World Doula Week

handsAndKneesBed

This week is “World Doula Week”. In celebration, I have a client a week overdue and was honored to attend a wonderful, textbook labor for another client who was first time mother.
I love being a doula. Being a doula means supporting a woman who is just “d-o-n-e” with pregnancy and understanding from personal experience as well as professional experience the heartache of postdate pregnancy. It is also giving balanced advice regarding the current research about induction without mixing in personal or past client experiences in the conversation.
The role of a doula is many times seen as the woman in the birth pictures leaning behind a laboring mother. Maybe rubbing her back or doing the favorite, “double hip squeeze”,  which is the go-to move for all doulas supporting a client. Being a doula is so much more.
We are birthworkers. Women with experience with local careproviders and birthplaces. We know so much more than the “double hip squeeze”. We know the risks and benefits of induction when you are postdate in a pregnancy. Maybe we even know the risks catered to your personal careprovider, if we have been a doula long enough in the area. We also have a pretty limited scope of practice that we agree to with our certifications. A doula isn’t a medical professional. We aren’t allowed to give medical advice or direction. We can support and guide a woman to make her own decisions, but we have balance our own inner voice. An inner voice which may be shouting, “Stay home!” when a client insists she must go to the hospital upon membrane rupture because her doctor told her that she must. It is almost as though she has seen an episode of ER and believes that once your water breaks, the baby is just two commercial breaks away.
In the doula world, a rift has been building as doulas strategize on ways to validate the role of the doula in the birthplace. As the role of the doula becomes more widely accepted or mainstream, the rift grows amongst doulas on how to represent ourselves and our role and how to run our businesses accordingly. No longer being hired by only rich or crunchy expecting families, doulas are being hired by average expecting couples who want a guide to help navigate the hospital experience. Doulas need to adjust their mindset and professional path to meet this demand and to define our role.
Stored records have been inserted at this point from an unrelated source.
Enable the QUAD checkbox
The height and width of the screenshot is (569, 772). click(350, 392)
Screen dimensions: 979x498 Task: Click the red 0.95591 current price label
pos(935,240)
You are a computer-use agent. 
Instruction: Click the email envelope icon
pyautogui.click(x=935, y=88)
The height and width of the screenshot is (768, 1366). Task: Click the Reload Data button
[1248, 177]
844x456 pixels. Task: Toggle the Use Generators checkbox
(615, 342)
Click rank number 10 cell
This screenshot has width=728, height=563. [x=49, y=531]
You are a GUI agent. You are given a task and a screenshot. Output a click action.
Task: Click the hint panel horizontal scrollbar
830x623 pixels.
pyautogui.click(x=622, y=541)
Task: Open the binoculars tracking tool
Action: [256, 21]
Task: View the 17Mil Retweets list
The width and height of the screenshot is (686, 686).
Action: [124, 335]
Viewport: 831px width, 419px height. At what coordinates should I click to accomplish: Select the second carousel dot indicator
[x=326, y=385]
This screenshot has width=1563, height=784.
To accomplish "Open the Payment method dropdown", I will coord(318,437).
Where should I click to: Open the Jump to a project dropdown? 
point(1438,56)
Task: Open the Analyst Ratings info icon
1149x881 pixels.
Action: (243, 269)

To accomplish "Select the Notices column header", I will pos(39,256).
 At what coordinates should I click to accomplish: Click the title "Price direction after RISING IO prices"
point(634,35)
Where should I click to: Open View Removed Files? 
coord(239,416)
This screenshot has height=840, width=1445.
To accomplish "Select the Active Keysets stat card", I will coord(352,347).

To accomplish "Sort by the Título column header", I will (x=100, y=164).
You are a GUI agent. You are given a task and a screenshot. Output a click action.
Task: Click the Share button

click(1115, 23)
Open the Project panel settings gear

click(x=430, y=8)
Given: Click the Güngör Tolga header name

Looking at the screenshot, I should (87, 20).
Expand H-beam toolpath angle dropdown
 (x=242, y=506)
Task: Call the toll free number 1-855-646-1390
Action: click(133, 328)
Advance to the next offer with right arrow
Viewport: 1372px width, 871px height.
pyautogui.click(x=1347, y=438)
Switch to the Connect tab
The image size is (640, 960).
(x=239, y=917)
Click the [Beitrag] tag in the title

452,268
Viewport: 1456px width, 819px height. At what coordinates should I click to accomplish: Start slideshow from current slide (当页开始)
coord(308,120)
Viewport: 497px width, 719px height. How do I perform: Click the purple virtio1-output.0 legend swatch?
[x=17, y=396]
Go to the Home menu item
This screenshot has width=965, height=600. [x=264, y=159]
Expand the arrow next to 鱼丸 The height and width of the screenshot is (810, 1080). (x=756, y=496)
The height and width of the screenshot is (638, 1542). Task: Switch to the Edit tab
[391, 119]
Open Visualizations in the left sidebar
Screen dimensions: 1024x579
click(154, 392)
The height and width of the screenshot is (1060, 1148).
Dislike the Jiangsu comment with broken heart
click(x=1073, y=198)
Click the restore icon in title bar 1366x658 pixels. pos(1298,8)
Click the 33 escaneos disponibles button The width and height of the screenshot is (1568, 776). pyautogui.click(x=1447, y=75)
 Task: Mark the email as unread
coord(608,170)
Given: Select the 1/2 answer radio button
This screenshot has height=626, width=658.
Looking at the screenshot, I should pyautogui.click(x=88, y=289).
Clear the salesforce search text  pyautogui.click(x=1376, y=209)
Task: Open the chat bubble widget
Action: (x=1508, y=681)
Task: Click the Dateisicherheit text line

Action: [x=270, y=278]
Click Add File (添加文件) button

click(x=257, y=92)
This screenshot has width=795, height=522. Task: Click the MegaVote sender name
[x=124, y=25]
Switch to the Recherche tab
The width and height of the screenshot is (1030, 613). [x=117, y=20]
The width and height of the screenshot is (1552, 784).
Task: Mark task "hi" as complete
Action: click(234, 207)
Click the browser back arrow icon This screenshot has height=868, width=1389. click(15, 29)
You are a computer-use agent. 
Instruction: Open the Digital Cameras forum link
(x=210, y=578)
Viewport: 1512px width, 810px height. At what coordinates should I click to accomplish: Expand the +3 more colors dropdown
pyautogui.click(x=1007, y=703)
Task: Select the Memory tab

Although some define their value by hourly wage or by the goal of running a small business aimed at higher income clients, there are still doulas who see their role as invaluable  support. The support of a mother and father through their birth experience cannot be quantified by an hourly wage. Doulas need to be fairly compensated. We deserve to support our families with a decent living wage for our professional  services, just as any working professional. The rift is based on the philosophy that this value or living wage is the only reason why we are birthworkers and the only way to be compensated is by money or profit.

For “World Doula Week”, I am wishing for another perfect textbook labor for my postdate mama who is ready to meet her baby. I am hoping for the worth and value of the doula role to become as mainstream as the belief that when your water breaks, you must go to the hospital immediately. I am also hoping for the doula community to come together as one in order to solidify our role as valid members of the birth community.

I am hoping that the rift between doula sisters regarding fair wage and how to run our businesses fades and we realize that we are invaluable to the clients we represent. Our worth as professionals is not defined by our profit margin. Our worth as birthworkers is defined by the incredible work that we have chosen to do as a profession and the gratitude and respect of the families we support.  Whether they pay us well to show their gratitude and respect with money or with karma, as small business owners, it is our choice to balance our budgets however we choose. I hope as we end the week, we can embrace our fellow doulas and their philosophies and decisions just as easily as we hope that hospitals, ob/gyns, nursing staff and the average expecting couple embraces our presence and support that we provide.